The team achieved its first triumph in April 2019, when it presented a photo of the black hole M87. In 2021, team members refined their data to reveal magnetic fields that swirl around the black hole like a finely grooved gun barrel, pumping matter and energy into the void.
The data for Sagittarius A* was recorded during the same observation run in 2017 that produced the M87 image, but with more antennas — eight instead of seven — because the team was able to include a South Pole telescope that M87 couldn’t see.
The Milky Way’s black hole is a “soft giant” compared to the one in M87, which sends quasars blasting through space. “If our black hole were a person,” said Dr. Johnson about Sagittarius A*, “his diet would consist of one grain of rice every million years.”
It’s starved and bright “but inefficient,” he added. “It only radiates a few hundred times as much energy as the sun, despite being four million times larger. And the only reason we can study it at all is because it’s in our own galaxy.”
Our black hole was harder to observe than the one in M87 for another reason: At less than one-thousandth the mass and size of the M87 hole, ours is evolving more than a thousand times faster, changing from at the latest every five minutes . dr. Özel described it as “babbling and gurgling”.
In contrast, the black hole M87 barely moves during a week-long observation period, “like the Buddha, just sitting there,” Dr. goalkeeper.
“So during an overnight observation, it changes as you collect data. You try to take a picture of something with the lens cap off and you just get a blurry mess.”
On Thursday, Katherine Bouman, a team member and computer scientist at the California Institute of Technology, said taking a picture of the 3.5 petabytes of data from the observations “is like listening to a song played on a piano with a lot of lost data.” Keys.”

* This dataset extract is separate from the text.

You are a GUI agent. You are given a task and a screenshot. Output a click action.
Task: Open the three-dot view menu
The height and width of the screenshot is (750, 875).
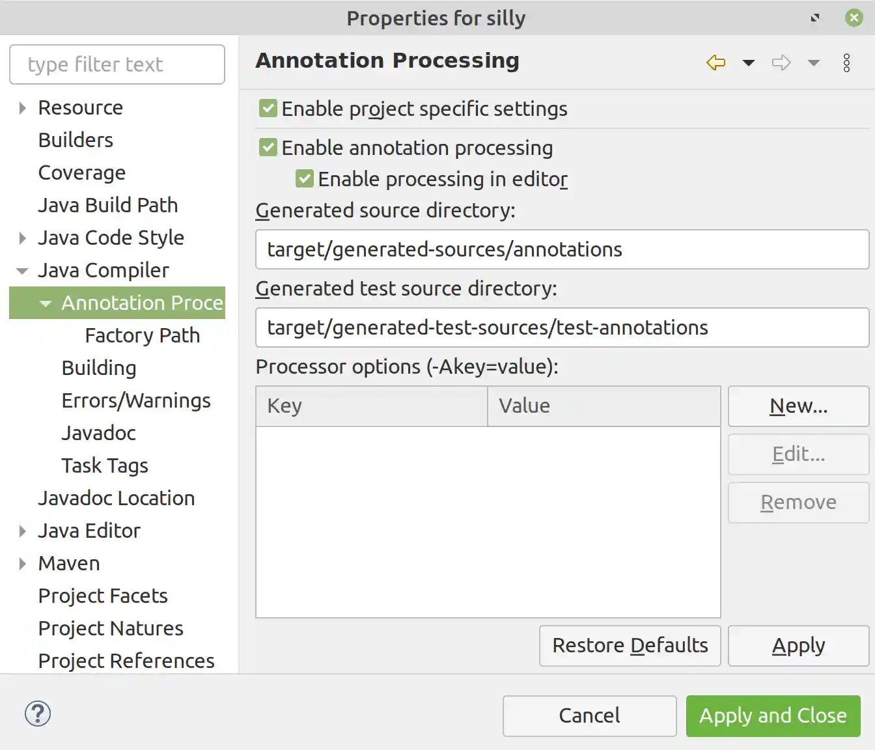[846, 63]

Using a technique called Very Long Baseline Interferometry, the antennas in the network were linked together one at a time, as if individuals were shaking hands in a crowd. The more telescopes in the network, the more such handshakes can be performed and the results compared. Computer algorithms could then fill in the missing data and simulate the possible structure of the black hole disk.
Most of these simulations depicted a ring about the size of Mercury’s orbit, consistent with the predictions of Einstein’s equations and Dr. Genzel and Dr. ghez.
“Amazingly, our findings confirm predictions made more than 100 years ago,” said Lia Medeiros, a team member and astrophysicist at the Institute for Advanced Study in Princeton, NJ.
However, not everything is perfect. The computer simulations estimate that the black hole should be noisier and more turbulent. “Something is missing,” said Priya Natarajan, a Yale University astronomer who studies black holes and the formation of galaxies.
The next goal of Dr. Doeleman aims to expand the network with more antennas and get enough coverage to make a movie of the Milky Way’s black hole. The challenge for black-hole cinema will be to delineate the black hole’s underlying structure from the matter moving within it.
Kip Thorne, Nobel laureate and black hole expert at Caltech, said he was eagerly awaiting reliable movies of the gas flow around the black hole: “That’s where important new insights and perhaps surprises can come.”
The results could be spectacular and informative, agrees Janna Levin, a gravity theorist at Columbia University’s Barnard College, who was not part of the project. “I’m not bored with pictures of black holes yet,” she said.